F159. Zora’s Legacy: Black Women Writing Fiction About the South

Room 202A, Washington Convention Center, Level Two
Friday, February 10, 2017
10:30 am to 11:45 am

 

During the Great Migration, many African Americans relocated to the US North. Yet southern culture survives in ancestral memories and in black women’s writing in particular. Why do so many black women writers remain fascinated by the South? This panel features five African American women authors who discuss why they set their work in the South and how they confront specific craft issues when writing fiction about this region of profound cultural resonance.


Participants

Moderator:

Honorée Fanonne Jeffers has published four books of poetry, including The Glory Gets. Most recently, she received a poetry fellowship from the Witter Bynner Foundation and a fiction fellowship from Aspen Summer Words Conference. She is associate professor of English at the University of Oklahoma.

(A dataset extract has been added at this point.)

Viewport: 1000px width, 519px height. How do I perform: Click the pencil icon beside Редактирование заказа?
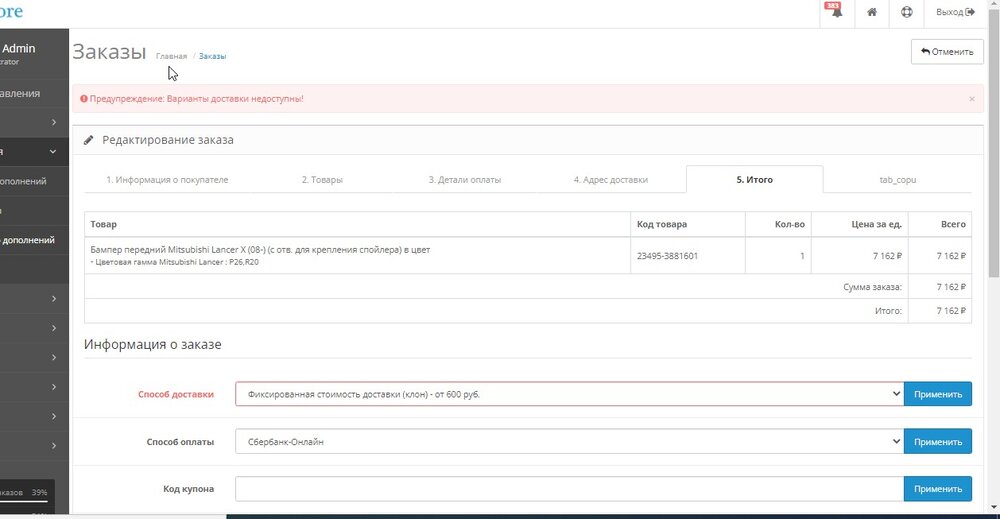(x=89, y=140)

Tayari Jones is the author of three novels, most recently Silver Sparrow. She is an associate professor at Rutgers-Newark University, and the recipient of fellowships from The Radcliffe Institute for Advanced Study, National Endowment for the Arts, and United States Artists Foundation.

Bernice L. McFadden is the author of nine critically acclaimed novels including Sugar, Loving Donovan, Nowhere Is a Place, The Warmest December, and Gathering of Waters (a New York Times Editors’ Choice and one of the 100 Notable Books of 2012).